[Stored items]
※ ※ ※

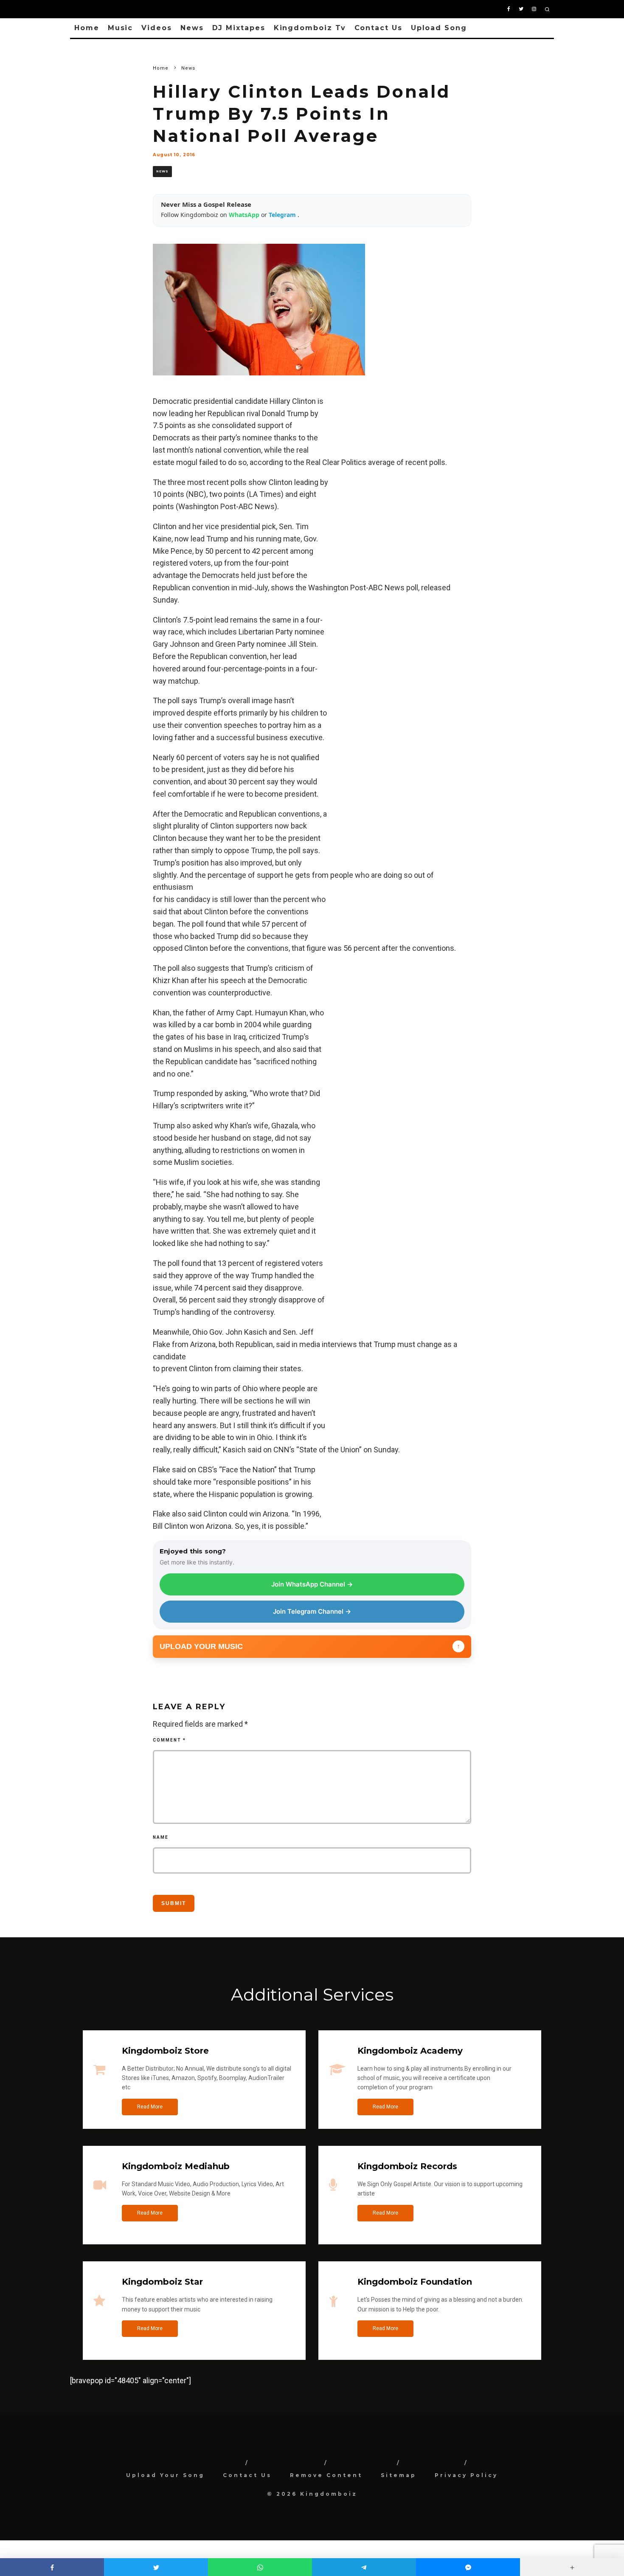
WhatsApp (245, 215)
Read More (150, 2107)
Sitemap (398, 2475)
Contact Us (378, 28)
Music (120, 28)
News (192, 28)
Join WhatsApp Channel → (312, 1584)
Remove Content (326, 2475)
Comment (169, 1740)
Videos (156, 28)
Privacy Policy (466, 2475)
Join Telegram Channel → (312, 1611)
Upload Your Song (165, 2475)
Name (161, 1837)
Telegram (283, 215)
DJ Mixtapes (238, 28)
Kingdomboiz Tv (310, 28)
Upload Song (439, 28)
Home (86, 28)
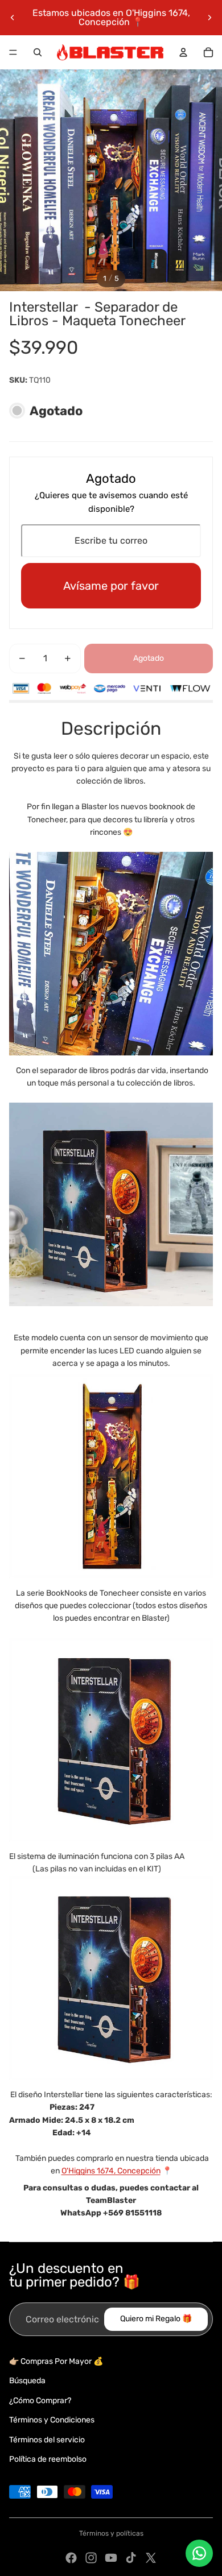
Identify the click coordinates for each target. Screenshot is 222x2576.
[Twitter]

※ ※ ※

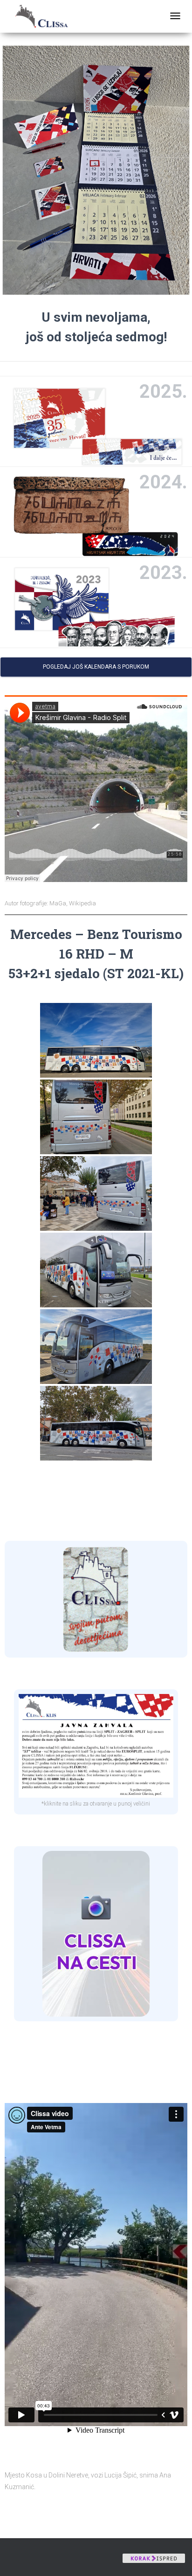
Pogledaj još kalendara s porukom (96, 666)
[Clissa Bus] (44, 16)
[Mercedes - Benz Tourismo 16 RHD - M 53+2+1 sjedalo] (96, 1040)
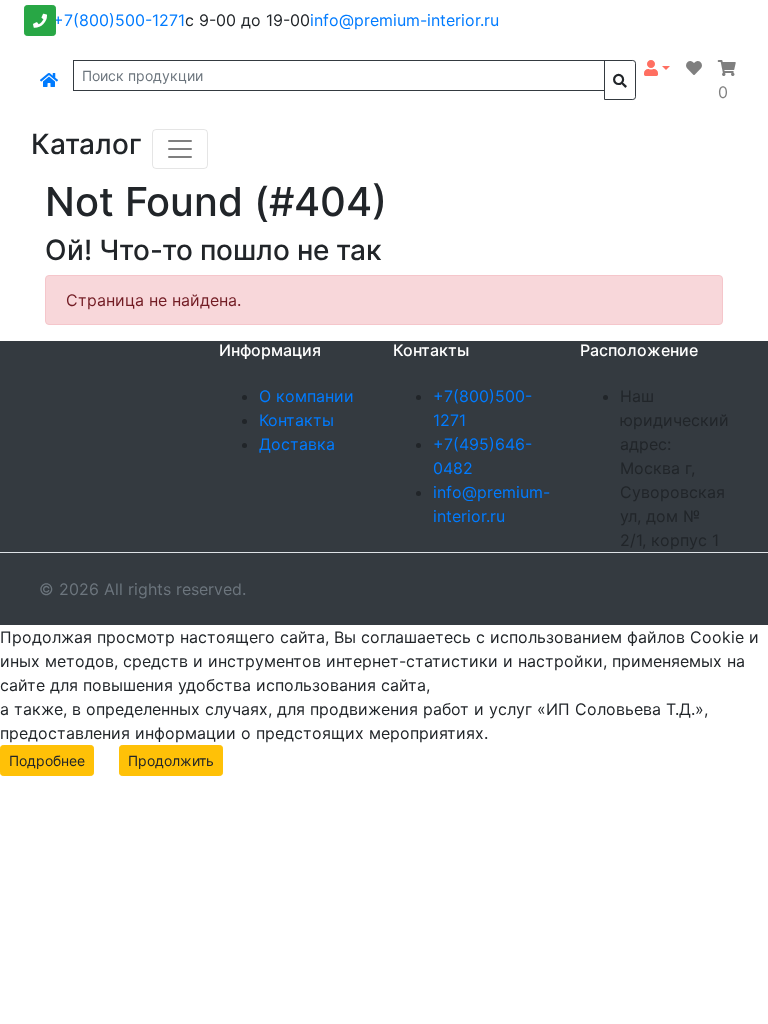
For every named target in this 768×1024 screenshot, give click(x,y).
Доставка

※ ※ ※

> Task item
Going back over the entries above, copy word for word every line from the one that has "Contact Us (378, 28)" on through the one that has "Name (161, 1837)".

> Your solution
Contact Us (378, 28)
Music (120, 28)
News (192, 28)
Join WhatsApp Channel → (312, 1584)
Remove Content (326, 2475)
Comment (169, 1740)
Videos (156, 28)
Privacy Policy (466, 2475)
Join Telegram Channel → (312, 1611)
Upload Your Song (165, 2475)
Name (161, 1837)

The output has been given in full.